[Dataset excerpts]
- - - - - - -

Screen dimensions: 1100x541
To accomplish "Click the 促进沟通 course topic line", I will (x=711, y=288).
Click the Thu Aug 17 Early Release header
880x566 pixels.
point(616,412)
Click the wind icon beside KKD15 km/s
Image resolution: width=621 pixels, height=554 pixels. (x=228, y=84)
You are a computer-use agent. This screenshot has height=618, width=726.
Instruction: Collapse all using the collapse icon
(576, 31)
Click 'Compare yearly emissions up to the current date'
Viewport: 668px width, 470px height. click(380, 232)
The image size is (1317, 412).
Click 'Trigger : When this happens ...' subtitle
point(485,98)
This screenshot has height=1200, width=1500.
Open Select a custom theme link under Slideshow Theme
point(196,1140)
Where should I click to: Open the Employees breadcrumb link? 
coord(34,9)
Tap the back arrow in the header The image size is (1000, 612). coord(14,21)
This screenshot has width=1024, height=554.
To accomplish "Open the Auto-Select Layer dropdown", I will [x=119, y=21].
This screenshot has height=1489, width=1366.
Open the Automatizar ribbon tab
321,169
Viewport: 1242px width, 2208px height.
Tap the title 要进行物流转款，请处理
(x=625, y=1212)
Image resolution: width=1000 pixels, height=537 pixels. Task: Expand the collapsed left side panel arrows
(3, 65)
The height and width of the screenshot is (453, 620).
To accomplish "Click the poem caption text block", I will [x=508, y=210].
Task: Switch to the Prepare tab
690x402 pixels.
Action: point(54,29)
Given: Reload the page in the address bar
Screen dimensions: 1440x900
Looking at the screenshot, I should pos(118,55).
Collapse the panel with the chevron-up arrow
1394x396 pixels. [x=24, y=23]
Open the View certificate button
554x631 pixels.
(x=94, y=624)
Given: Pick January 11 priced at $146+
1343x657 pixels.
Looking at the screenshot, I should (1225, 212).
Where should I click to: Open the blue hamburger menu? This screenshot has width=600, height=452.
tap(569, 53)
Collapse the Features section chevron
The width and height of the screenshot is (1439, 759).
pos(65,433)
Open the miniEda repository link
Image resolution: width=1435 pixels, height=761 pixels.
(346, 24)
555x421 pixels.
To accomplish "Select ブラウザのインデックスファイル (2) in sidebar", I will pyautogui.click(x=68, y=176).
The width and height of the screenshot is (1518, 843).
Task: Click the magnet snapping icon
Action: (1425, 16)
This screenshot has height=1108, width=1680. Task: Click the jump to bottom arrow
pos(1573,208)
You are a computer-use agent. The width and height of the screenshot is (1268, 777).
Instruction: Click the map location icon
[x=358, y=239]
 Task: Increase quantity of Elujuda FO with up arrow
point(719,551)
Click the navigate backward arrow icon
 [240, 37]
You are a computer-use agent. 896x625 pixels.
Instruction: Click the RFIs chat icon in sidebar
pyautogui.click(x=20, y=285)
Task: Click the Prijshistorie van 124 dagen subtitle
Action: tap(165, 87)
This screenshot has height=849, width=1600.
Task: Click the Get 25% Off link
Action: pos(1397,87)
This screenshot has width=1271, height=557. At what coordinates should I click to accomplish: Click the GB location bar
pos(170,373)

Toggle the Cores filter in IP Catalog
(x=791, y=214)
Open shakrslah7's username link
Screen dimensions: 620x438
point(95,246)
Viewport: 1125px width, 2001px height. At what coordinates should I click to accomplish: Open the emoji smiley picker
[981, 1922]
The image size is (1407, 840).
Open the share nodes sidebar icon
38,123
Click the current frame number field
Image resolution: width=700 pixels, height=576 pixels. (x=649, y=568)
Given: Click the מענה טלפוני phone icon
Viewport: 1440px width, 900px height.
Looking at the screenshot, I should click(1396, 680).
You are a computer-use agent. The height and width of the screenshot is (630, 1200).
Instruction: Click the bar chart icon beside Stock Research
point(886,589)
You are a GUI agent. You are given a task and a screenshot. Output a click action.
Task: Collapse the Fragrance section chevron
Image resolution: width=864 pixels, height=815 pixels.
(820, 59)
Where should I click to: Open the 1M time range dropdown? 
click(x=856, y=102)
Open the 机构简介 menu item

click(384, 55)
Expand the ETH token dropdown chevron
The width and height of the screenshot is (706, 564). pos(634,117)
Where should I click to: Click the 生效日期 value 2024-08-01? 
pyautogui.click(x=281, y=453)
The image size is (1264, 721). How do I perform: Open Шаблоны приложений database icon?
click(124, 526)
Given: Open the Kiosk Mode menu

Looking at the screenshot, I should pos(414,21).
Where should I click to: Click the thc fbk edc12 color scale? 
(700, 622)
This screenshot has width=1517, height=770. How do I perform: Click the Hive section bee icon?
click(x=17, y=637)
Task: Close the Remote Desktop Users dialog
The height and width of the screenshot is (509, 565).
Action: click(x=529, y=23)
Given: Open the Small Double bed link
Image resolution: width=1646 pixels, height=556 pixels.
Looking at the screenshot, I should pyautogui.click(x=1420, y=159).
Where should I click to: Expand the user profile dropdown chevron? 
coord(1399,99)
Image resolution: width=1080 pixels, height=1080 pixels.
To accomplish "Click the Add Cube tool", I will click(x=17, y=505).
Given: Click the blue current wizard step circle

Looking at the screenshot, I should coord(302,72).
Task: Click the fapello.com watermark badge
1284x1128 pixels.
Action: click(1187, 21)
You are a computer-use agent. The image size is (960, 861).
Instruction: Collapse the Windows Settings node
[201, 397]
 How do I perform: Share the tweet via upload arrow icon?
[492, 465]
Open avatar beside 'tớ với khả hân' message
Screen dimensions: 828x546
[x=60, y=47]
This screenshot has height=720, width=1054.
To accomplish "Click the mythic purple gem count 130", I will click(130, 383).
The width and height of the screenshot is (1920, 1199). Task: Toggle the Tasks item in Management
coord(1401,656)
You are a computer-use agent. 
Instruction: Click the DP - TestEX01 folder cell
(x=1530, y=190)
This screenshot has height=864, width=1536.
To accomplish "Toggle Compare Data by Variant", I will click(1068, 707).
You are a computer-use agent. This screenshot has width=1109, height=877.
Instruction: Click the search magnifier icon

- - - - - - -

## Exercise
Word for word, write out all the lines shown above.

## Response area
Screen dimensions: 1100x541
To accomplish "Click the 促进沟通 course topic line", I will (x=711, y=288).
Click the Thu Aug 17 Early Release header
880x566 pixels.
point(616,412)
Click the wind icon beside KKD15 km/s
Image resolution: width=621 pixels, height=554 pixels. (x=228, y=84)
You are a computer-use agent. This screenshot has height=618, width=726.
Instruction: Collapse all using the collapse icon
(576, 31)
Click 'Compare yearly emissions up to the current date'
Viewport: 668px width, 470px height. click(380, 232)
The image size is (1317, 412).
Click 'Trigger : When this happens ...' subtitle
point(485,98)
This screenshot has height=1200, width=1500.
Open Select a custom theme link under Slideshow Theme
point(196,1140)
Where should I click to: Open the Employees breadcrumb link? 
coord(34,9)
Tap the back arrow in the header The image size is (1000, 612). coord(14,21)
This screenshot has width=1024, height=554.
To accomplish "Open the Auto-Select Layer dropdown", I will [x=119, y=21].
This screenshot has height=1489, width=1366.
Open the Automatizar ribbon tab
321,169
Viewport: 1242px width, 2208px height.
Tap the title 要进行物流转款，请处理
(x=625, y=1212)
Image resolution: width=1000 pixels, height=537 pixels. Task: Expand the collapsed left side panel arrows
(3, 65)
The height and width of the screenshot is (453, 620).
To accomplish "Click the poem caption text block", I will [x=508, y=210].
Task: Switch to the Prepare tab
690x402 pixels.
Action: point(54,29)
Given: Reload the page in the address bar
Screen dimensions: 1440x900
Looking at the screenshot, I should pos(118,55).
Collapse the panel with the chevron-up arrow
1394x396 pixels. [x=24, y=23]
Open the View certificate button
554x631 pixels.
(x=94, y=624)
Given: Pick January 11 priced at $146+
1343x657 pixels.
Looking at the screenshot, I should (1225, 212).
Where should I click to: Open the blue hamburger menu? This screenshot has width=600, height=452.
tap(569, 53)
Collapse the Features section chevron
The width and height of the screenshot is (1439, 759).
pos(65,433)
Open the miniEda repository link
Image resolution: width=1435 pixels, height=761 pixels.
(346, 24)
555x421 pixels.
To accomplish "Select ブラウザのインデックスファイル (2) in sidebar", I will pyautogui.click(x=68, y=176).
The width and height of the screenshot is (1518, 843).
Task: Click the magnet snapping icon
Action: (1425, 16)
This screenshot has height=1108, width=1680. Task: Click the jump to bottom arrow
pos(1573,208)
You are a computer-use agent. The width and height of the screenshot is (1268, 777).
Instruction: Click the map location icon
[x=358, y=239]
 Task: Increase quantity of Elujuda FO with up arrow
point(719,551)
Click the navigate backward arrow icon
 [240, 37]
You are a computer-use agent. 896x625 pixels.
Instruction: Click the RFIs chat icon in sidebar
pyautogui.click(x=20, y=285)
Task: Click the Prijshistorie van 124 dagen subtitle
Action: tap(165, 87)
This screenshot has height=849, width=1600.
Task: Click the Get 25% Off link
Action: pos(1397,87)
This screenshot has width=1271, height=557. At what coordinates should I click to accomplish: Click the GB location bar
pos(170,373)

Toggle the Cores filter in IP Catalog
(x=791, y=214)
Open shakrslah7's username link
Screen dimensions: 620x438
point(95,246)
Viewport: 1125px width, 2001px height. At what coordinates should I click to accomplish: Open the emoji smiley picker
[981, 1922]
The image size is (1407, 840).
Open the share nodes sidebar icon
38,123
Click the current frame number field
Image resolution: width=700 pixels, height=576 pixels. (x=649, y=568)
Given: Click the מענה טלפוני phone icon
Viewport: 1440px width, 900px height.
Looking at the screenshot, I should click(1396, 680).
You are a computer-use agent. The height and width of the screenshot is (630, 1200).
Instruction: Click the bar chart icon beside Stock Research
point(886,589)
You are a GUI agent. You are given a task and a screenshot. Output a click action.
Task: Collapse the Fragrance section chevron
Image resolution: width=864 pixels, height=815 pixels.
(820, 59)
Where should I click to: Open the 1M time range dropdown? 
click(x=856, y=102)
Open the 机构简介 menu item

click(384, 55)
Expand the ETH token dropdown chevron
The width and height of the screenshot is (706, 564). pos(634,117)
Where should I click to: Click the 生效日期 value 2024-08-01? 
pyautogui.click(x=281, y=453)
The image size is (1264, 721). How do I perform: Open Шаблоны приложений database icon?
click(124, 526)
Given: Open the Kiosk Mode menu

Looking at the screenshot, I should pos(414,21).
Where should I click to: Click the thc fbk edc12 color scale? 
(700, 622)
This screenshot has width=1517, height=770. How do I perform: Click the Hive section bee icon?
click(x=17, y=637)
Task: Close the Remote Desktop Users dialog
The height and width of the screenshot is (509, 565).
Action: click(x=529, y=23)
Given: Open the Small Double bed link
Image resolution: width=1646 pixels, height=556 pixels.
Looking at the screenshot, I should pyautogui.click(x=1420, y=159).
Where should I click to: Expand the user profile dropdown chevron? 
coord(1399,99)
Image resolution: width=1080 pixels, height=1080 pixels.
To accomplish "Click the Add Cube tool", I will click(x=17, y=505).
Given: Click the blue current wizard step circle

Looking at the screenshot, I should coord(302,72).
Task: Click the fapello.com watermark badge
1284x1128 pixels.
Action: click(1187, 21)
You are a computer-use agent. The image size is (960, 861).
Instruction: Collapse the Windows Settings node
[201, 397]
 How do I perform: Share the tweet via upload arrow icon?
[492, 465]
Open avatar beside 'tớ với khả hân' message
Screen dimensions: 828x546
[x=60, y=47]
This screenshot has height=720, width=1054.
To accomplish "Click the mythic purple gem count 130", I will click(130, 383).
The width and height of the screenshot is (1920, 1199). Task: Toggle the Tasks item in Management
coord(1401,656)
You are a computer-use agent. 
Instruction: Click the DP - TestEX01 folder cell
(x=1530, y=190)
This screenshot has height=864, width=1536.
To accomplish "Toggle Compare Data by Variant", I will click(1068, 707).
You are a computer-use agent. This screenshot has width=1109, height=877.
Instruction: Click the search magnifier icon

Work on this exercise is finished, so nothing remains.